I posted on the forum recently about my concerns regarding establishing unique rituals that reflect our unique approach to religion. This whole question wouldn’t matter so much if we remained a thinly scattered collection of isolated individuals, whose only communion with heart-led souls was virtual, but I’m convinced God has other plans.

And by the same token, we can never allow ourselves to forget that our core constituency will always be people who are forced into social isolation. I’m not sure how much we can do for folks who prefer that kind of isolation; those kind of have come and gone as visitors to this blog. There has to be a place for genuine loners, but it’s not their way to commit to fellowship under a covenant. We’ll bless them with whatever we can offer. Still, we will always have a significant number of people who don’t want to be alone, but the context of their life against which they are called to faith makes social isolation unavoidable.

We are blazing a trail here; this is new territory in Church History. It’s more than simply restoring the heart-led way to Christian religion, but we are starting off with virtually none of the contextual identity that limited every previous religious sect. We are self-consciously neutral, in part as a reaction to all the previous limitations we experienced that drove us out of mainstream religion. But rather than being formless and devoid of identity, we forge a new kind of religious identity based on the nascent culture of the Internet. We are approaching a turning point in human history when it’s no longer a matter of most people living double lives — online and offline — but a rising cultural identity that is rooted in the online world first, and radiates into the offline world, shaping a whole new thing.
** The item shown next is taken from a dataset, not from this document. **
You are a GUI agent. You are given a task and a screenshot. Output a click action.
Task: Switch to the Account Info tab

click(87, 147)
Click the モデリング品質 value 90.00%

This is possible for us because we were first alienated from our old lives by the heart-led way. Without the Internet, it would have been impossible to form a community like this. We are compelled to abandon a world that refuses to move forward, but instead of fighting that world, we simply exit to another that stands waiting and ready to be adopted and adapted. We can and must mold something altogether new. But we have some time, because God isn’t in a hurry with this. His wrath has an awful lot of work to do; there’s a whole massive forest of sin to chop down (Matthew 3:4-12).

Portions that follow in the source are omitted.